При этом нельзя сказать, что жалость открывается в глубине морального опыта. Скорее, она полагается в качестве фундаментального свойства человеческой природы, делающего возможным сообщество и отношения. «И в самом деле, отчего возникает в нас жалость, как не оттого, что мы переносим себя на место другого и отождествляем себя со страдающим живым существом, покидаем, так сказать, свое бытие, чтобы пережить жизнь другого? Мы страдаем лишь настолько, насколько представляем его страдания; мы страдаем не в нас самих, а в нем. Таким образом, всякий делается чувствительным лишь тогда, когда его воображение оживляется и начинает переносить его за пределы собственного бытия» [Руссо 1981: 260]. Жалость возникает в тот момент, когда человек становится способен выходить за пределы собственного бытия и жить через другого. Этот перенос связан с осознанием собственной слабости и ограниченности. «Слабость человека делает его общительным; общие наши бедствия – вот, что располагает наши сердца к человечности… Всякая привязанность есть признак несостоятельности; если бы каждый из нас не имел никакой нужды в других, он не подумал бы соединиться с ними» [Руссо 1981: 258]. Естественному человеку, кроме любви к себе, присуща также и своего рода «неполнота», нужда в другом, и именно из этого основания берет свое начало жалость.

━━━━━━━━━━━━━━━━━━━━━━━━━━━━━━

- [ЗАДАНИЕ 1]:
Оформите нумерованным списком записи: всё от строки с «2100x1312 pixels. Task: Click» до строки с «pyautogui.click(x=61, y=11)» включительно. Пустые строки пропустите.
- [ЗАДАНИЕ 2]:
Продолжите рассуждение о жалости и человеческой слабости сразу после его последнего предложения.

━━━━━━━━━━━━━━━━━━━━━━━━━━━━━━

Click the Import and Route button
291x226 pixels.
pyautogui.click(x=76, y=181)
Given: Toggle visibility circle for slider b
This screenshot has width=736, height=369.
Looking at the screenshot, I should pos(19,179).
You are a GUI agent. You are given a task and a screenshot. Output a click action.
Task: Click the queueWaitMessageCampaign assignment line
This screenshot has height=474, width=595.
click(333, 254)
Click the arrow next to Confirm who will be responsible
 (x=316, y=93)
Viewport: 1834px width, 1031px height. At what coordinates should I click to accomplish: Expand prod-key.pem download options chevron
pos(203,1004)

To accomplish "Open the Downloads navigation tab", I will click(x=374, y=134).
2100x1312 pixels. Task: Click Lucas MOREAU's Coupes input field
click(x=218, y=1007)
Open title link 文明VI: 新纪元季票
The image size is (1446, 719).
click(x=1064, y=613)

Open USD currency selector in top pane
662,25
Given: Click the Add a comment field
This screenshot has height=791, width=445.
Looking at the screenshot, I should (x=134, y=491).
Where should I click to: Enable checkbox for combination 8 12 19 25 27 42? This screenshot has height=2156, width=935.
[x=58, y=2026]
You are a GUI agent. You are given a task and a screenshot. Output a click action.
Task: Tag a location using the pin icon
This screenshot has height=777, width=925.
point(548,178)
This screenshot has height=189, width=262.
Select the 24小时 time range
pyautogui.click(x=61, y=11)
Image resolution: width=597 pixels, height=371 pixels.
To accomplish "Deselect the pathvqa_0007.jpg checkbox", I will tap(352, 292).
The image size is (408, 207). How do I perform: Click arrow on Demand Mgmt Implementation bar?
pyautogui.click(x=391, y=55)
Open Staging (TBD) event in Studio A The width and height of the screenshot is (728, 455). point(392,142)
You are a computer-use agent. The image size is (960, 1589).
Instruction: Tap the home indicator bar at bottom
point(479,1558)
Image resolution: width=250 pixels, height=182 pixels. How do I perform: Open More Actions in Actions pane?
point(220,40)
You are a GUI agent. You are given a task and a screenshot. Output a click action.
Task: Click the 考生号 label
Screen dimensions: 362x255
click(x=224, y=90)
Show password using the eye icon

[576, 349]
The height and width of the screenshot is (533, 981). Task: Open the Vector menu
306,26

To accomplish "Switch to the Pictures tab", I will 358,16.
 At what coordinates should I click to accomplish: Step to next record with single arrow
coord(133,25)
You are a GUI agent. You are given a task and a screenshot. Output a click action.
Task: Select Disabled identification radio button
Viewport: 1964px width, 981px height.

━━━━━━━━━━━━━━━━━━━━━━━━━━━━━━

- [ОТВЕТ К ЗАДАНИЮ 1]:
1. 2100x1312 pixels. Task: Click Lucas MOREAU's Coupes input field
2. click(x=218, y=1007)
3. Open title link 文明VI: 新纪元季票
4. The image size is (1446, 719).
5. click(x=1064, y=613)
6. Open USD currency selector in top pane
7. 662,25
8. Given: Click the Add a comment field
9. This screenshot has height=791, width=445.
10. Looking at the screenshot, I should (x=134, y=491).
11. Where should I click to: Enable checkbox for combination 8 12 19 25 27 42? This screenshot has height=2156, width=935.
12. [x=58, y=2026]
13. You are a GUI agent. You are given a task and a screenshot. Output a click action.
14. Task: Tag a location using the pin icon
15. This screenshot has height=777, width=925.
16. point(548,178)
17. This screenshot has height=189, width=262.
18. Select the 24小时 time range
19. pyautogui.click(x=61, y=11)

- [ОТВЕТ К ЗАДАНИЮ 2]:
Это описание жалости в виде трансцендентальной способности и свойства человеческой природы повторяет тот же сюжет, который мы видели выше у Шефтсбери. Обнаруживаемая в природе человека жалость не подвергается анализу с целью выяснения смысла ее моральности. Вместо этого она рассматривается в качестве естественного основания, к которому сводится мораль. Место анализа морального опыта или опыта жалости вновь занимает онтология или антропология, а эмпирический потенциал подхода теряется.
Более сложную, многоступенчатую реализацию эмпирического подхода мы можем найти у Юма в «Трактате о человеческой природе». Он тоже начинает с необходимости анализа опыта, в котором находит общее абстрактное свойство человеческой природы, а не свойства морального. Юм утверждает, что основания этики следует искать в практическом или повседневном опыте. Однако анализ реального опыта вскрывает не реальность морали, а реальность аффектов, удовольствия и страдания. Происхождение аффектов рассматривается именно через их связь со страданием и удовольствием, а добродетель и порок, в конечном итоге, сводятся к таким состояниям, которые приводят к определенного рода удовольствиям и страданиям. При этом, «очевидность» удовольствий остается на очень поверхностном уровне.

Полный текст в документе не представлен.